→ **ENTRIES SHOWN**
_ _ _ _

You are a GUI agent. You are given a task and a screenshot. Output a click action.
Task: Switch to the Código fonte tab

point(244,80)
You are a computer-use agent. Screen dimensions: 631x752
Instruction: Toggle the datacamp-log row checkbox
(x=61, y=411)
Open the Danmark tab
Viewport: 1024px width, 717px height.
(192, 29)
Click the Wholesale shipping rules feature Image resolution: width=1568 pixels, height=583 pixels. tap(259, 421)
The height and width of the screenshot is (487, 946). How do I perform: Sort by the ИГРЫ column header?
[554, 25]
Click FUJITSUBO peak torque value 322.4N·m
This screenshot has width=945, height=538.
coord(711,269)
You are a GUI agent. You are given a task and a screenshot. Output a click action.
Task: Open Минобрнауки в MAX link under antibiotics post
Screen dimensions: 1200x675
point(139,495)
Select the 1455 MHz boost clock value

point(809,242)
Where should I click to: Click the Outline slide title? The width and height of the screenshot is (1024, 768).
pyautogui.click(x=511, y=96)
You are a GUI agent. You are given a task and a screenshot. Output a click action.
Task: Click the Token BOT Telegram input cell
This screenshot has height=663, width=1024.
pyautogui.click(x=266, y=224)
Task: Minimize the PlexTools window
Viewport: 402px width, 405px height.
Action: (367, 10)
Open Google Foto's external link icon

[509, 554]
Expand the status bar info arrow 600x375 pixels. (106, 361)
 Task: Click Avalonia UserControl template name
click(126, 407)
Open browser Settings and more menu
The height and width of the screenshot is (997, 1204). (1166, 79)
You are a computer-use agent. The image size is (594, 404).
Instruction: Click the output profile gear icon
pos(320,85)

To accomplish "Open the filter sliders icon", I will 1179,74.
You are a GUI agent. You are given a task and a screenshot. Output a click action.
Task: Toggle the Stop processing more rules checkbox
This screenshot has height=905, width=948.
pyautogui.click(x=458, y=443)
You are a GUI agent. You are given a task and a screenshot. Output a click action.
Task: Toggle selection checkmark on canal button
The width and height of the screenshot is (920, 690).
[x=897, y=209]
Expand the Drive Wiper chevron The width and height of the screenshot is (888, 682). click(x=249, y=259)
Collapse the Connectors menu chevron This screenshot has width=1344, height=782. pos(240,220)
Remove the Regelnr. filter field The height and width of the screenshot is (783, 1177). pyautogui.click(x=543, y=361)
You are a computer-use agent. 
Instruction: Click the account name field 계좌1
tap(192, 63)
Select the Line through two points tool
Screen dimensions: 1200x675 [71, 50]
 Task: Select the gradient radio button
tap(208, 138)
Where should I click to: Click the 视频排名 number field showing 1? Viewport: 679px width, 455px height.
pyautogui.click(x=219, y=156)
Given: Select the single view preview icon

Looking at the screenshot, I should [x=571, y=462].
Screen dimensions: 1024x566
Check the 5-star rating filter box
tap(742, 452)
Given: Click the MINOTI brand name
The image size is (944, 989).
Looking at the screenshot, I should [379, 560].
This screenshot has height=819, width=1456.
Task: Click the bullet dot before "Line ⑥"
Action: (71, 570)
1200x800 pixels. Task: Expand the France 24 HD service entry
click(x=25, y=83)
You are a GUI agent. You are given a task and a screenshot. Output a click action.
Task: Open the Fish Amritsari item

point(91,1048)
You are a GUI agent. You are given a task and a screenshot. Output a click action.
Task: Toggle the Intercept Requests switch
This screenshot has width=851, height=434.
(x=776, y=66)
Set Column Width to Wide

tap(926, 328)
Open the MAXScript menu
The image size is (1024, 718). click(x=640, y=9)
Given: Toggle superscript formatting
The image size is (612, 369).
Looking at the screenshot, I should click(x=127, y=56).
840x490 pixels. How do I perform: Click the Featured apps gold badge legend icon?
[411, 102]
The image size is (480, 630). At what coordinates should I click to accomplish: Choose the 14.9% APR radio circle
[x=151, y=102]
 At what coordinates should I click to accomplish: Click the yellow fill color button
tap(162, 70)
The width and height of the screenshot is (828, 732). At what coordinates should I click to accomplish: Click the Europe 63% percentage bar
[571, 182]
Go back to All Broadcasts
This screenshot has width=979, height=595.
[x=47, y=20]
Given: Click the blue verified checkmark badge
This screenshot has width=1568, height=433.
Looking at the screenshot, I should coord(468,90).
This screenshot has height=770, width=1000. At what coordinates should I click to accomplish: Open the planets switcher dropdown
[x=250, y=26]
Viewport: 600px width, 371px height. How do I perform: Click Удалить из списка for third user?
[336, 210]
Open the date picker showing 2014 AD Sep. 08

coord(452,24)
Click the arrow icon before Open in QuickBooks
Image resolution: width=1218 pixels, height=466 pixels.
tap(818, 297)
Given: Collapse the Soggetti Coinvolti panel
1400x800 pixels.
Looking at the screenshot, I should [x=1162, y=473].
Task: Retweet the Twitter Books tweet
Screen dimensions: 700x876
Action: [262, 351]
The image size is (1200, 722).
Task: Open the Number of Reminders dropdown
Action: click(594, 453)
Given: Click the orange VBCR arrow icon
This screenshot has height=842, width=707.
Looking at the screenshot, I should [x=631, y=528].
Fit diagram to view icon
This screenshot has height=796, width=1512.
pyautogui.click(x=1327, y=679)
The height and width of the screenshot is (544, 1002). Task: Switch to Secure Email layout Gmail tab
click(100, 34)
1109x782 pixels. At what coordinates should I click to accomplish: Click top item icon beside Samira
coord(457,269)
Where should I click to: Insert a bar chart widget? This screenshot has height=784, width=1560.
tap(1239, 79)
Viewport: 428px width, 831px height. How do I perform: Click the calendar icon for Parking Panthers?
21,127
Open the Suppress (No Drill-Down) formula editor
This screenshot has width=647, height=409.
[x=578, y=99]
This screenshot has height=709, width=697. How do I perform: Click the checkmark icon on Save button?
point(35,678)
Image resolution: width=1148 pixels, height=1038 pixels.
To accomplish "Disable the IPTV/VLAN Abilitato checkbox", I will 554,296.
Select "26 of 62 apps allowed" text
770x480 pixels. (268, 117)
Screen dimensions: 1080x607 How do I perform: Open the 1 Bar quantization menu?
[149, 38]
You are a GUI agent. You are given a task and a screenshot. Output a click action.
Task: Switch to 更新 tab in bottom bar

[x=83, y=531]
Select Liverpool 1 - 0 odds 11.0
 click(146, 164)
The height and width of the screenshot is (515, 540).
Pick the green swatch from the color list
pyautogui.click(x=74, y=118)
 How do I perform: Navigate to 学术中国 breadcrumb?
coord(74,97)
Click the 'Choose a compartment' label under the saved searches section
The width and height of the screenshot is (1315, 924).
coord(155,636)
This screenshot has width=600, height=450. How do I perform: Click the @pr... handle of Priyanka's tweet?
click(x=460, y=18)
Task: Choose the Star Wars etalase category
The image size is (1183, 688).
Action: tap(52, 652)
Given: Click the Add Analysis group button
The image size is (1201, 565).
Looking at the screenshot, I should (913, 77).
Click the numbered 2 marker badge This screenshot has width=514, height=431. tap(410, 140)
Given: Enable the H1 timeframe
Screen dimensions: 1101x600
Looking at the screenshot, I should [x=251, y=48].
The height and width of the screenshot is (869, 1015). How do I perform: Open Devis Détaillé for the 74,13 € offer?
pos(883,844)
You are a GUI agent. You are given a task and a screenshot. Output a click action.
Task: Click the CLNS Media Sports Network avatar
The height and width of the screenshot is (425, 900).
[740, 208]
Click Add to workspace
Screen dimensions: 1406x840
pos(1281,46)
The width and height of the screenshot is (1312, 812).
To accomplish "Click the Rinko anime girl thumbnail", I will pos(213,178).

_ _ _ _

Using the data above, work out how many lines include the word "Collapse" and give only that number.

2